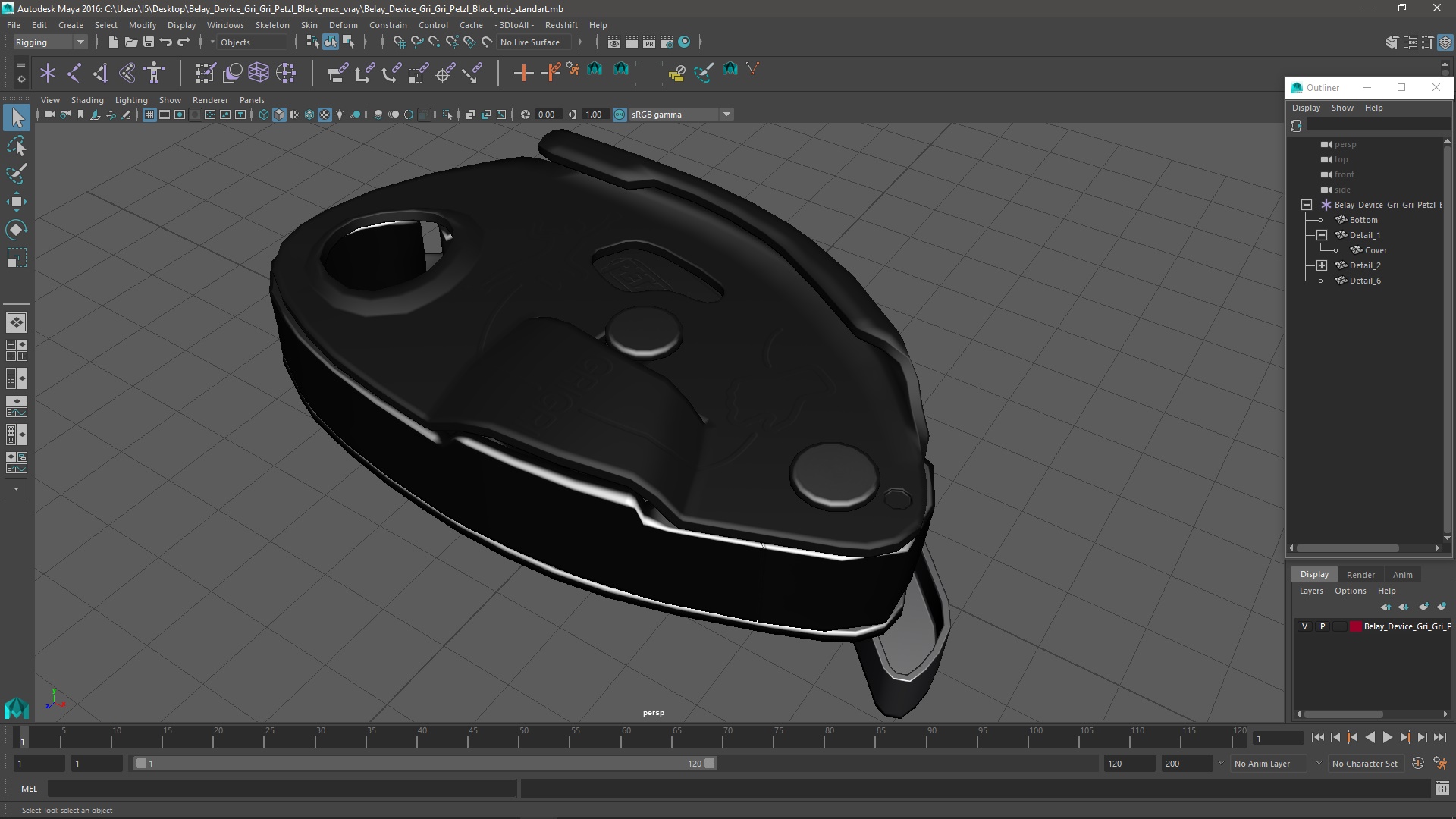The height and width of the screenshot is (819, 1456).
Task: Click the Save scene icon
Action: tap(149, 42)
═══
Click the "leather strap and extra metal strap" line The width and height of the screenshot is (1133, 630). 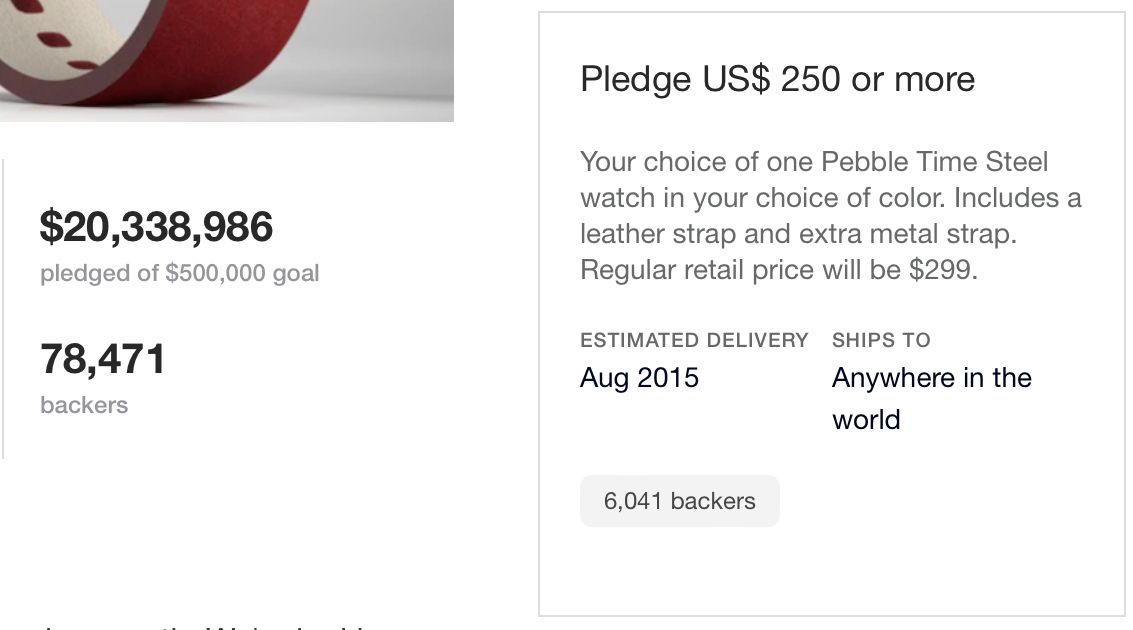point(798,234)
═══
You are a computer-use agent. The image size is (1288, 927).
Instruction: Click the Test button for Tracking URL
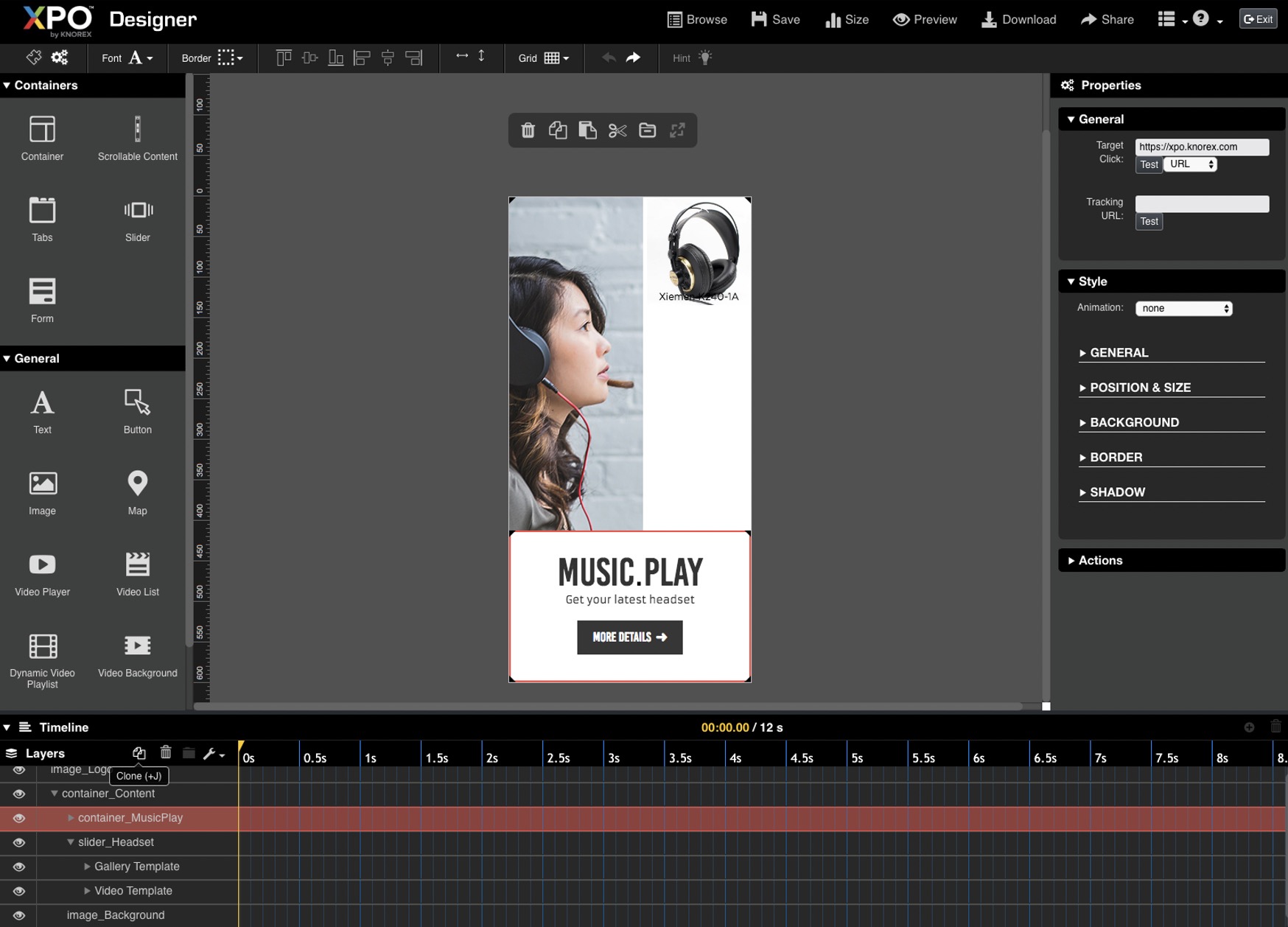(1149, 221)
═══
● DESCRIPTION OF THE TASK
Rewrite the lines of the listing between the one holding "The height and" and the one holding "Action: tap(149, 42)", inclusive, changing "Save scene" to "Load scene" and leaving all else unchanged; omit the pictures.

● COMPLETE OUTPUT
The height and width of the screenshot is (819, 1456).
Task: Click the Load scene icon
Action: tap(149, 42)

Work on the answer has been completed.